Route 66




While popular memory evokes images of a highway lined with diners, motels, and roadside attractions catering to postwar travelers headed west, the Sandoval County section of “Mother Road” reflects the original purpose of the “Main Street of America,” to provide isolated rural communities with a major thoroughfare and access to urban centers.

Before 1938, Historic Route 66 meandered north, around the Sandia Mountains to Santa Fe and then turned south through Sandoval County to Albuquerque. Back then, the road was part pavement, part gravel, and part washboard dirt.

Farmers took produce to market, dustbowl “Okies” headed west and an emerging trucking industry favored this temperate, all-weather route to its northern counterparts.Route 66 changed its course in 1938 when national efforts to make the thoroughfare a continuously paved highway merged with the directives of an ousted state governor. Engineers built a new stretch of highway through the Sandias to Albuquerque, diverting travelers from the original, circuitous route.
Today’s travelers can immerse themselves in a blend of historic rural communities, farm and ranching culture, and bucolic scenery.

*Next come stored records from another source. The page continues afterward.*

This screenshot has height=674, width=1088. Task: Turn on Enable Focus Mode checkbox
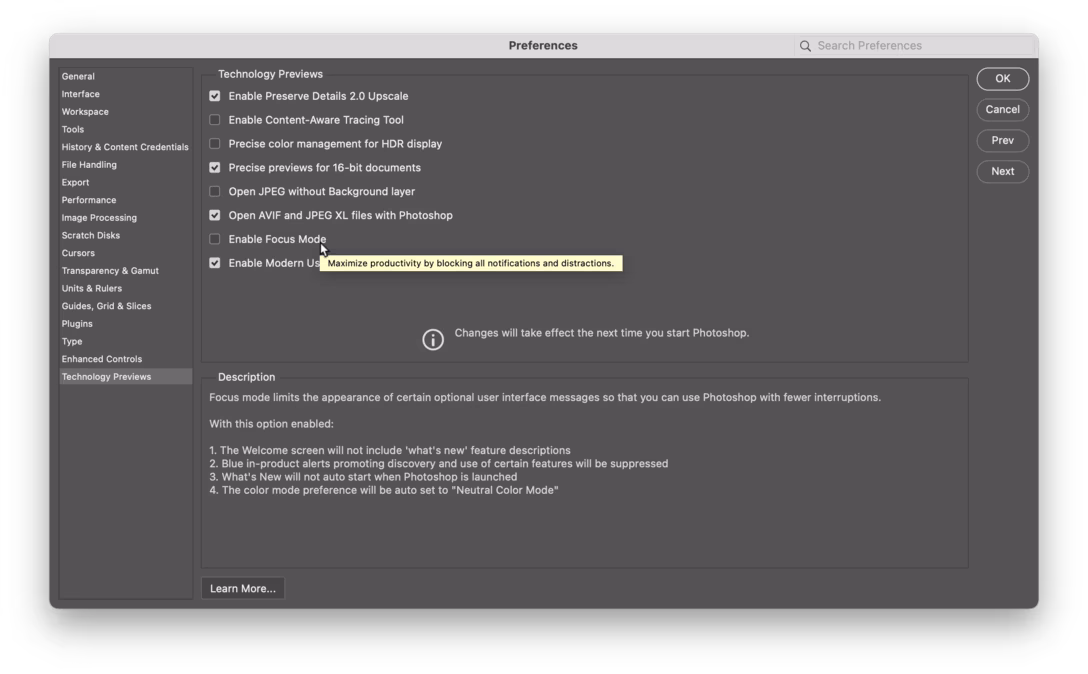(215, 239)
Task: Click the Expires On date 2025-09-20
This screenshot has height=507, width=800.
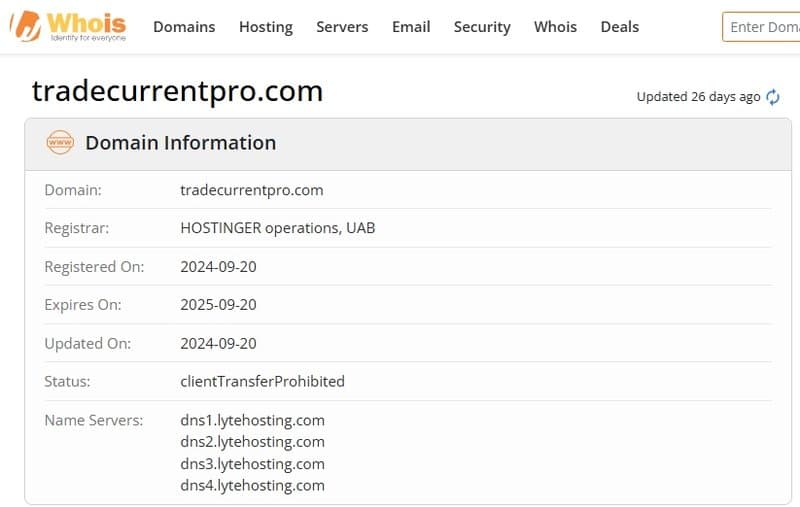Action: click(218, 305)
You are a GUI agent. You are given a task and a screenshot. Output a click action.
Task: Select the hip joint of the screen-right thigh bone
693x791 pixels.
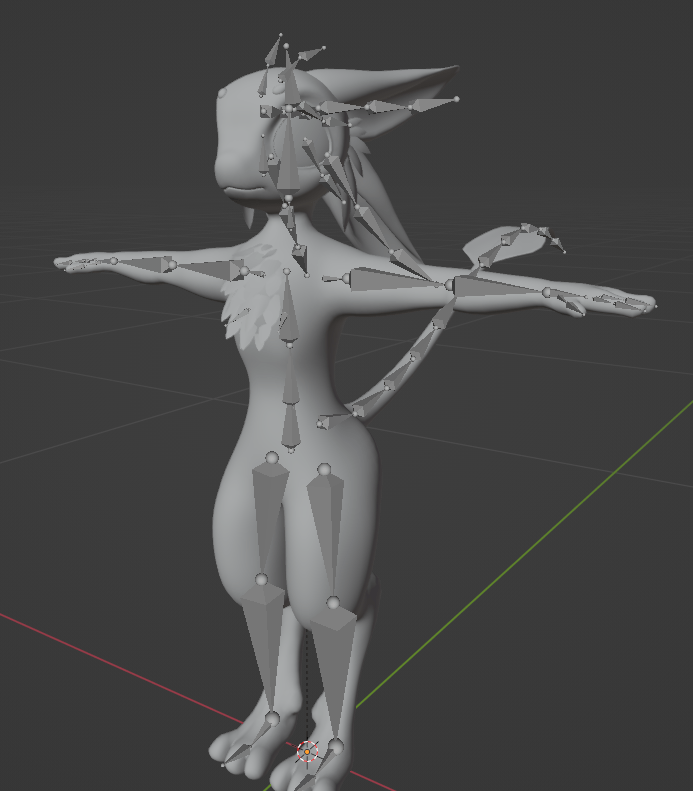pos(324,468)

From the north, begin your journey into Sandoval County on I-25. Exit at Algodones (Exit 248) to NM 313 southbound. Drive this portion of Route 66 through the community of Bernalillo, home of several historic buildings, including the Old Convent building and Our Lady of Sorrows Chapel. Built in 1922, the Old Convent’s Salazar building is the largest adobe structure in the Southwest. Our Lady of Sorrows Chapel was originally built in 1716, right on top of what had been the kiva of the ruined pueblo, one of the few remaining examples of “pueblo-gothic” architecture.